Turning from the stairs, I drifted into the living room with its old-school eighties sofas and a small television, where Penny was checking through the bags to see which gifts were for her. She found the big one from me and Desmond and went to shake it, but her brother stopped her.
“Be patient, Pen. Soon enough.”
“Is it better than an iPod?”
Not being twelve, I didn’t know where a Wii ranked on the coolness scale, but I said, “Way better.”
For the first time since we’d arrived, Penny acknowledged my existence. She gave me a silent once-over that made me more nervous than a vampire eyeballing my jugular. Then she hopped to her feet and marched up to me, sticking out her hand. I looked to Desmond for help, but he rested his chin on his hand and watched us with a smile.

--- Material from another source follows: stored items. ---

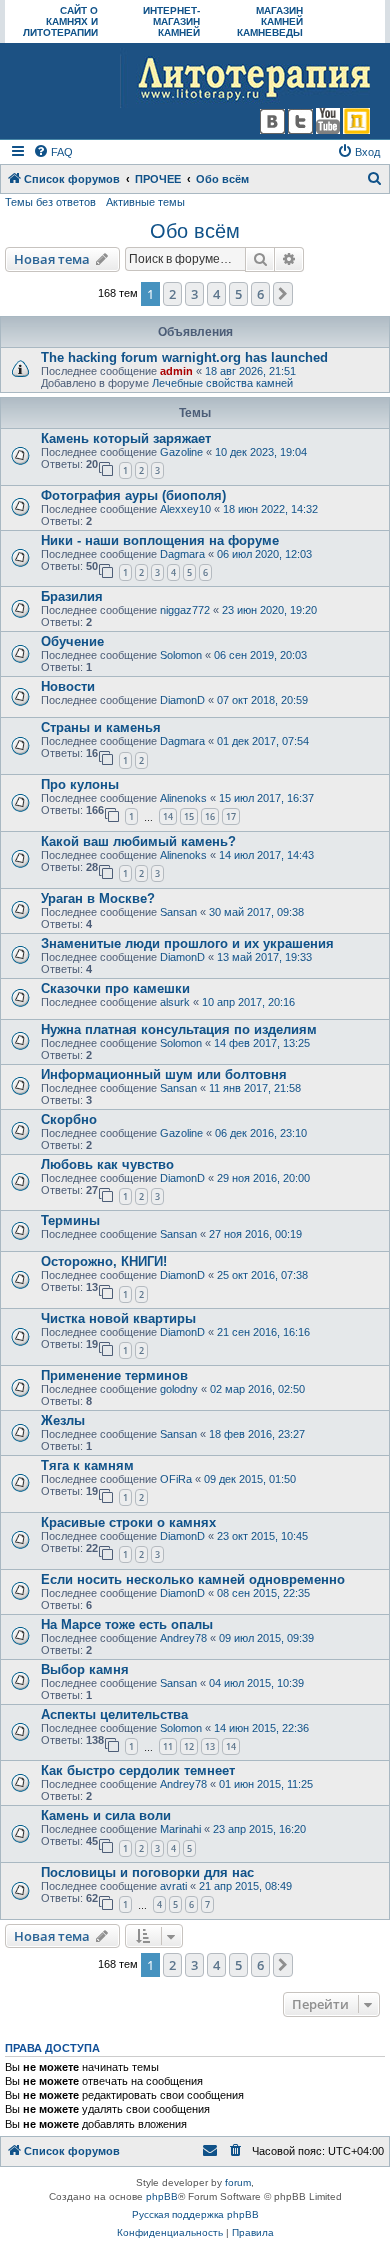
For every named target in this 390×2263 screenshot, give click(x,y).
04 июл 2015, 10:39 (256, 1683)
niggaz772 (185, 610)
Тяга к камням (87, 1465)
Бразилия (72, 596)
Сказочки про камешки (115, 988)
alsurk (175, 1002)
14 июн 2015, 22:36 (261, 1728)
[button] (283, 294)
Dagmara (182, 554)
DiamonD (182, 700)
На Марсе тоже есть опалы (127, 1624)
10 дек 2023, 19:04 (261, 452)
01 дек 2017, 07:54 (263, 741)
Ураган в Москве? (98, 898)
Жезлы (63, 1420)
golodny (179, 1389)
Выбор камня (85, 1669)
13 (210, 1746)
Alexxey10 (185, 509)
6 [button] (260, 294)
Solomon (181, 655)
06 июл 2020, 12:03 (264, 554)
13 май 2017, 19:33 (264, 957)
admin (176, 371)
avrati (173, 1886)
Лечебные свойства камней (222, 383)
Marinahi (180, 1829)
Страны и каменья (101, 727)
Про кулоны (80, 784)
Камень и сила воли (106, 1815)
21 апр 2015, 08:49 (245, 1886)
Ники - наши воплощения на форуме (160, 540)
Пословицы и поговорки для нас (147, 1872)
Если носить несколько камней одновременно (193, 1579)
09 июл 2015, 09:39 (266, 1638)
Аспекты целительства (114, 1714)
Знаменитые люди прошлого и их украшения (187, 943)
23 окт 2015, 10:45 (262, 1536)
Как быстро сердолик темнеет (138, 1770)
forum (238, 2182)
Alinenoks (183, 798)
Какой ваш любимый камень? (138, 841)
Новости (68, 686)
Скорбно (69, 1119)
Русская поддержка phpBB (195, 2214)
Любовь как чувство (107, 1164)
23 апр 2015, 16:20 (259, 1829)
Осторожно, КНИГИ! (104, 1261)
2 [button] (172, 294)
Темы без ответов (50, 202)
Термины (70, 1220)
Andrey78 (183, 1638)
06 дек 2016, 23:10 (261, 1133)
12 (189, 1746)
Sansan (178, 912)
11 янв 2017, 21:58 (255, 1088)
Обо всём (195, 231)
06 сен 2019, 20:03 (260, 655)
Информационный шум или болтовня (164, 1074)
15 (189, 816)
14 (168, 816)
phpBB (162, 2196)
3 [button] (194, 294)
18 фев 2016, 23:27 (257, 1434)
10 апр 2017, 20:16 (248, 1002)
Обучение (72, 641)
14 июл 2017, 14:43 (266, 855)
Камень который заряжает (126, 438)
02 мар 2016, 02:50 (257, 1389)
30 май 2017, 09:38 (256, 912)
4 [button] (216, 294)
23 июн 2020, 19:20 (269, 610)
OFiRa (176, 1479)
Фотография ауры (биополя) (133, 495)
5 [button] (238, 294)
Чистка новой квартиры (118, 1318)
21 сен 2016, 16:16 (263, 1332)
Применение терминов (114, 1375)
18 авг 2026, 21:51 (250, 371)
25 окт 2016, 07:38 (262, 1275)
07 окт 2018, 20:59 (262, 700)
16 (210, 816)
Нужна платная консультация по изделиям (179, 1029)
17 (231, 816)
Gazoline (181, 452)
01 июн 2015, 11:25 (266, 1784)
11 (168, 1746)
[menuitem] (53, 152)
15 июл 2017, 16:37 (266, 798)
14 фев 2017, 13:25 (262, 1043)
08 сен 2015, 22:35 (263, 1593)
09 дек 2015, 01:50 (250, 1479)
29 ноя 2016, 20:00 (263, 1178)
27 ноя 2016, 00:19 (255, 1234)
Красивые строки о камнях (128, 1522)
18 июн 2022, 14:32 (270, 509)
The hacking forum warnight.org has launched (184, 357)
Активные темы (145, 202)
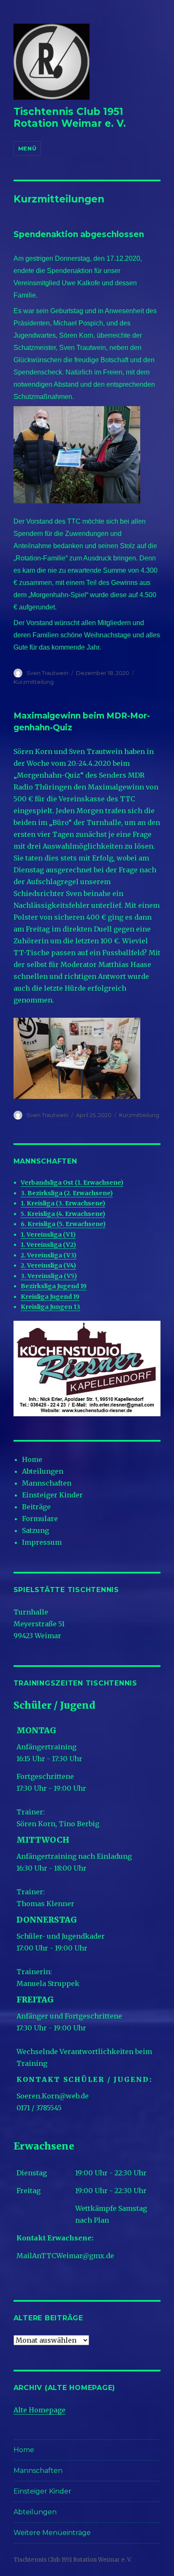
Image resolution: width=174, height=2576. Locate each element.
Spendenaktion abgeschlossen (79, 234)
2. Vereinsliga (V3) (48, 1255)
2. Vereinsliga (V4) (48, 1265)
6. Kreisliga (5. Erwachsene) (63, 1224)
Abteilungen (42, 1471)
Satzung (35, 1530)
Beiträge (36, 1506)
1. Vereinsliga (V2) (48, 1244)
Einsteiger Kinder (52, 1495)
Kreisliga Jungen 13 (50, 1307)
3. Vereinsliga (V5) (49, 1276)
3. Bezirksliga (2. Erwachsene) (67, 1193)
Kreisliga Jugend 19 (50, 1296)
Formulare (40, 1518)
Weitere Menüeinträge (52, 2533)
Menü (27, 148)
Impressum (42, 1542)
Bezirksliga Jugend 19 (54, 1286)
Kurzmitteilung (34, 681)
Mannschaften (46, 1483)
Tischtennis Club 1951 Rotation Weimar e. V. (70, 117)
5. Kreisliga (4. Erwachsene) (63, 1214)
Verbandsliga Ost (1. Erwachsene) (72, 1182)
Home (32, 1459)
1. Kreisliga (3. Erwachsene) (63, 1203)
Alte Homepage (39, 2410)
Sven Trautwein (47, 672)
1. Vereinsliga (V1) (48, 1234)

“Penelope Alvarez,” she introduced with startling formality. “You can call me Penny if you want.”
“Secret McQueen,” I replied and gave her hand a firm shake. “You can call me Secret.”
“Is that your real name?”
“Penny!” This came from the dining room doorway and was said with the tone only irritated mothers know how to use.
“I’m afraid so.” I winked at Penny as her mother came through the door drying her hands on a dishtowel.
Desmond’s mother was his exact opposite. She was a few inches taller than five feet and had the delicate build of a ballerina. She was fair-skinned and had dirty-blonde hair streaked through with gray. On her it looked like expensive highlights. Now I knew where Dominick fit in. I’d often marveled at how two such different men came from the same family without a visit from the milkman being involved.
“You’re really pretty. Your hair looks like Taylor Swift’s. And she dated that guy who was a werewolf in Twilight, and you date a werewolf too.”